Currituck County Regional Airport is a county-owned, public-use airport in Currituck County, North Carolina, United States. It is located four nautical miles (5 mi, 7 km) south of the central business district of Currituck, North Carolina. This airport is included in the National Plan of Integrated Airport Systems for 2011–2015, which categorized it as a general aviation facility. It was previously known as Currituck County Airport or Currituck Regional Airport.

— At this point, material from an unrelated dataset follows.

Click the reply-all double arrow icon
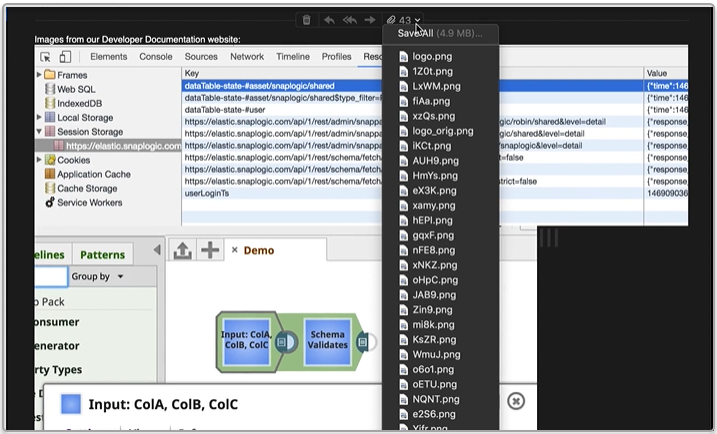 point(349,20)
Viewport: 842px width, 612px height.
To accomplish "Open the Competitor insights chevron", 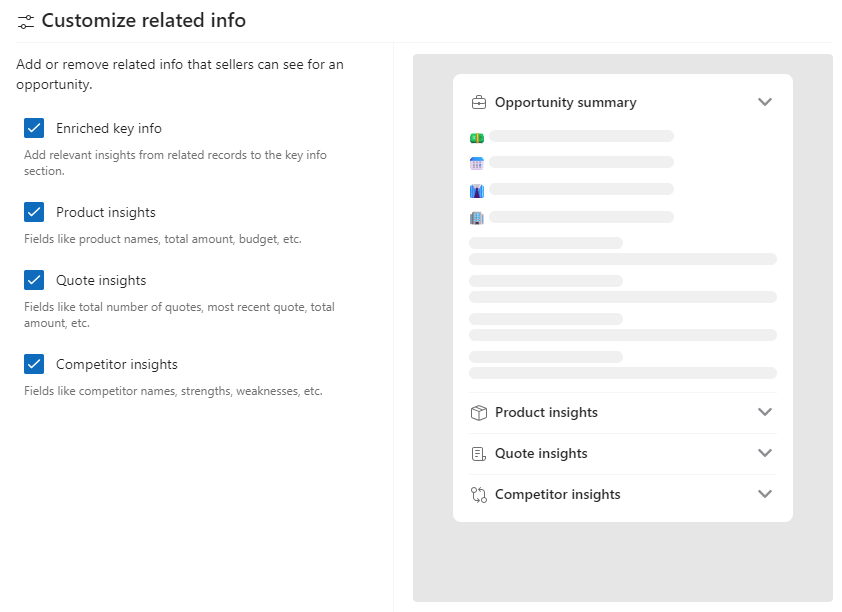I will [765, 494].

Although most U.S. airports use the same three-letter location identifier for the FAA and IATA, this airport is assigned ONX by the FAA but has no designation from the IATA (which assigned ONX to Enrique A. Jiménez Airport in Colón, Panama). The airport's ICAO identifier is KONX.

==History==
Currituck Regional Airport was built by the United States Army Air Forces about 1942, and was known as Barco Flight Strip. It was an emergency landing airfield for military aircraft on training flights. It was closed after World War II and was turned over for local government use by the War Assets Administration (WAA). Between 1955 and 1959, when the airstrip was known as Maple Airstrip, it was used for drag races, some of which were sanctioned by the NHRA (National Hot Rod Association). However, this ended after a drag race crash on February 22, 1959, when a driver (Earl Layden) lost control of his car and crashed into spectators and their cars on the side of the airstrip. He and one spectator died, and several others were injured; after a subsequent lawsuit, the agency granting the lease to use the airstrip for racing terminated it (it was near a prison, and the agency thought spectators were providing contraband to the prisoners). In later years, Currituck County took over airport operations. In recent years, Currituck Regional Airport has experienced a constant increase in aircraft based at this field.

==Expansion==
In an attempt to improve facilities at Currituck Regional Airport, a 20-year Airport Improvement Program has been created in 2000 to identify improvements in the near, short and long term for the airport. Some of these improvements include:
- Phase 1 - 0-5 Years (Should already be complete)
  - 1,500' Extension of Runway 5/23 complete
  - Clear obstructions from runway approaches
  - Construct new terminal building
- Phase 2 - 6–10 Years
- Phase 3 - 11–20 Years
- Phase 4 – 21+ Years

==Facilities and aircraft==
Currituck County Regional Airport covers an area of 250 acres (101 ha) at an elevation of 18 feet (5 m) above mean sea level. It has one runway designated 5/23 with an asphalt and concrete surface measuring 5,500 by 150 feet (1,676 x 46 m).

For the 12-month period ending November 9, 2011, the airport had 25,000 aircraft operations, an average of 68 per day: 70% general aviation, 28% military, and 2% air taxi. At that time there were 37 aircraft based at this airport: 84% single-engine, 5% multi-engine, 3% helicopter, and 8% ultralight.